▶ [Directions] Reproduce the material below word for word, from the line containing "You are a GUI" through the line containing "click(64, 111)", including both of those lines. Omit the pictures.

▶ [Dataset content]
○ ○ ○ ○ ○ ○ ○

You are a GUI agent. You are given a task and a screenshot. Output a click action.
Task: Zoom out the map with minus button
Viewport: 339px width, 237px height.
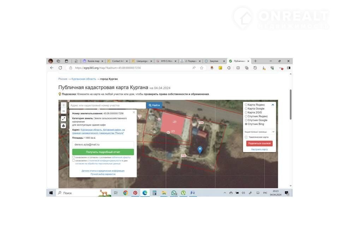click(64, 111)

○ ○ ○ ○ ○ ○ ○

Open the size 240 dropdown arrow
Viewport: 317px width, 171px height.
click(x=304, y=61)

○ ○ ○ ○ ○ ○ ○

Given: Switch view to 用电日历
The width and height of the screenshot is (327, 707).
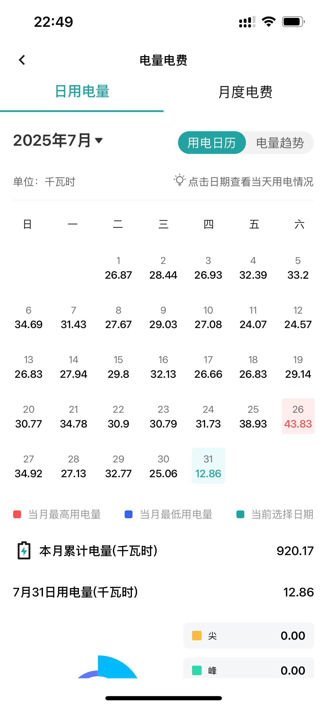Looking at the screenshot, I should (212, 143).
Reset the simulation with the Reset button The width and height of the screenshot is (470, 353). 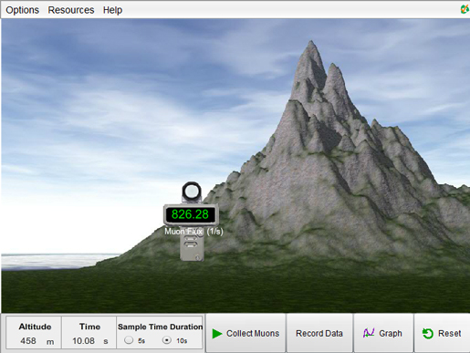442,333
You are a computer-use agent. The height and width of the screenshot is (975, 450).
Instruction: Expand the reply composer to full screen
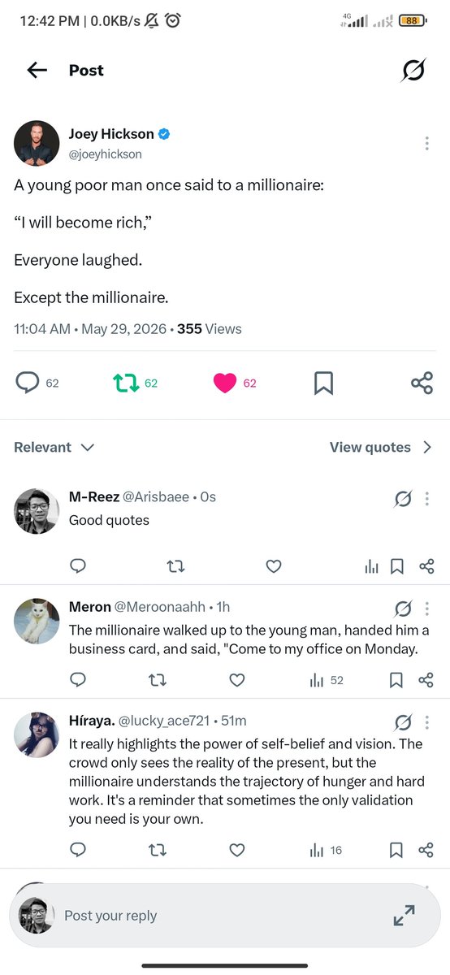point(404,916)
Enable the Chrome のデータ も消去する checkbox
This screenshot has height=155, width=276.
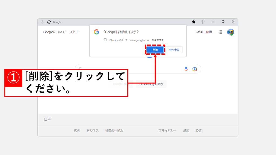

○ ○ ○ ○ ○ ○ ○

▶ [Reply to the exercise]
You are a GUI agent. You are given a task and a screenshot. Output a click action.
Task: Zoom out the map with minus button
Viewport: 339px width, 237px height.
click(64, 111)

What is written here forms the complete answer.